I understand that the idea behind statehood was to well define these areas of assumptive law. If your response is something along the lines of “I believe that ALL people should fall under the definition of NAP as I personally see it” then you’re really just arguing for a less-restrictive world government.

LOL James.

Bryce, death as punishment for trespassing is absurd. It is not reasonable. Just because there is no government, doesn’t mean there will be no law. See the common law. Violations of the NAP should be responded to symmetrically. IOW, you don’t respond to a footstep on your property with a nuclear bomb.

Where do I say, imply or where it can be inferred that I support imposing the NAP on everyone? It is so boring and tedious when people try to force their assumptions into the discussion or put words in my mouth.

Can someone define NAP? And IOW, while we’re at it? If they’re delineated in the article, I somehow missed it…

Otherwise, fantastic George! And hi, James. :)

Good article George. I do tho agree with the comment that Jbryce had that Spooner’s line is a strawman.

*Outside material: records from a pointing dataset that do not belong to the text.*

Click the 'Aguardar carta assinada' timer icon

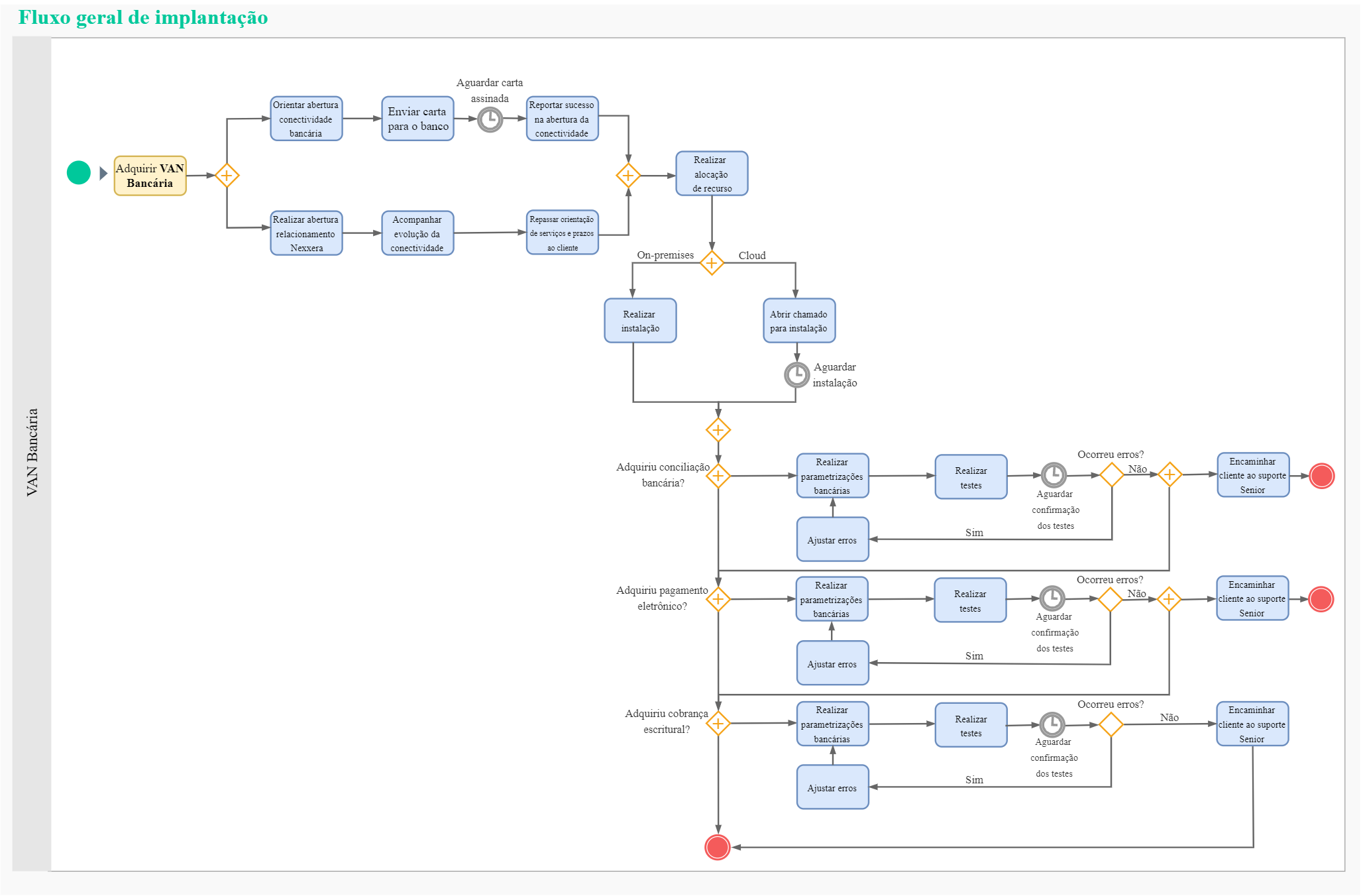490,120
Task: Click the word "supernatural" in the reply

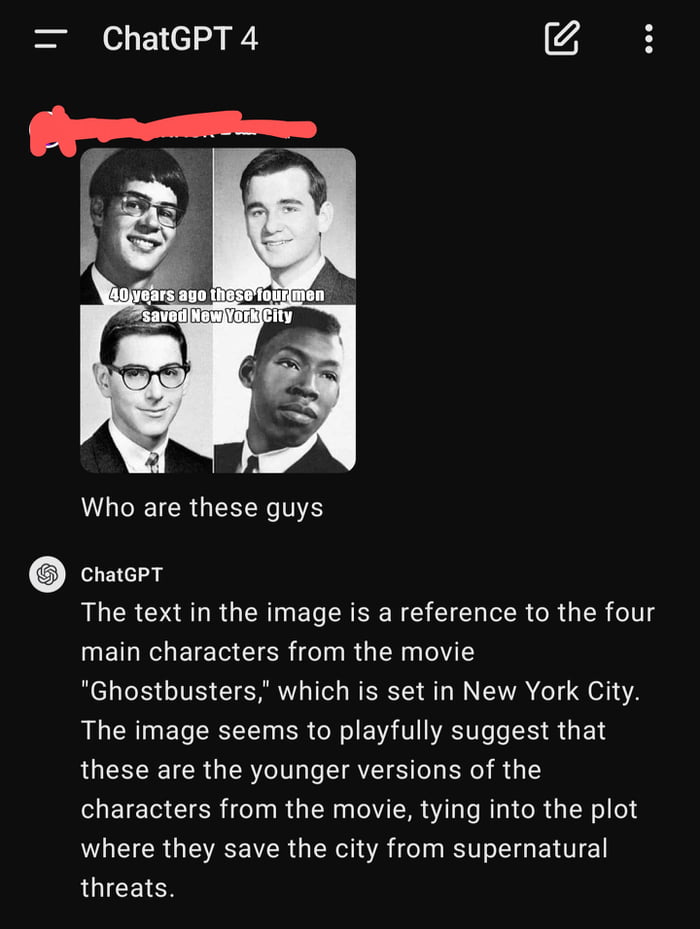Action: (530, 848)
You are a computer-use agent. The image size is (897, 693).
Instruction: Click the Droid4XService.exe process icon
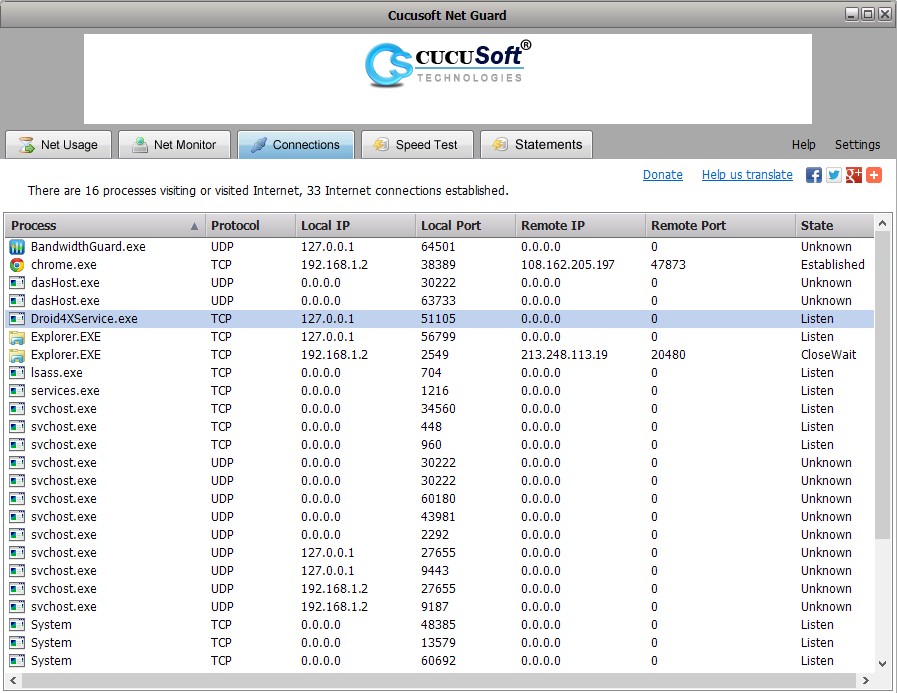(x=15, y=319)
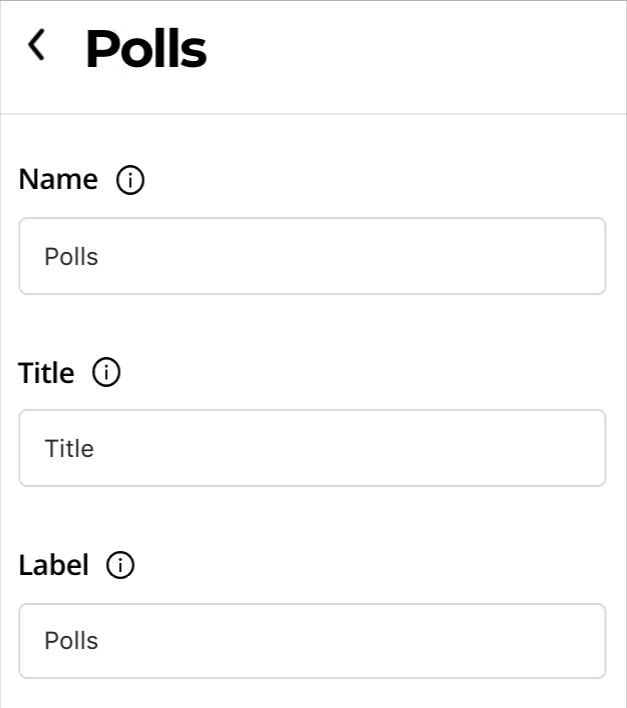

Pretty much all Constitutionalists I know recognize that the Constitution isn’t self-enforcing…and that it was supposed to serve as a kind of framework so the people knew what the government was supposed to do and not do.

However, I think this view of the Constitutionalists is irrational. Why? Because I think that’s going against the incentive structure that is in place…as Public Choice theory economists have been pointing out, it is rational for average Joe to be ignorant of politics and “public policy” (there busy working, raising families, trying to make ends meet, etc–they don’t have time for political clap trap).

Scriptures Stay, even before and after Constitutions.

To build a healthy society you need some basic laws,
something easy to understand, to use as foundation.
To this day in human history you will never find something more solid than The Ten Commandments.
Because faith can be internal & personal, read from the bottom-up. The 10th Command provides security, neighborhood is safe from mischief,& 9th = No false witness.
Is this not easy to understand and accept ?

There is nothing new under the sun, we remain humans, even as time has moved forward and there is technological progress.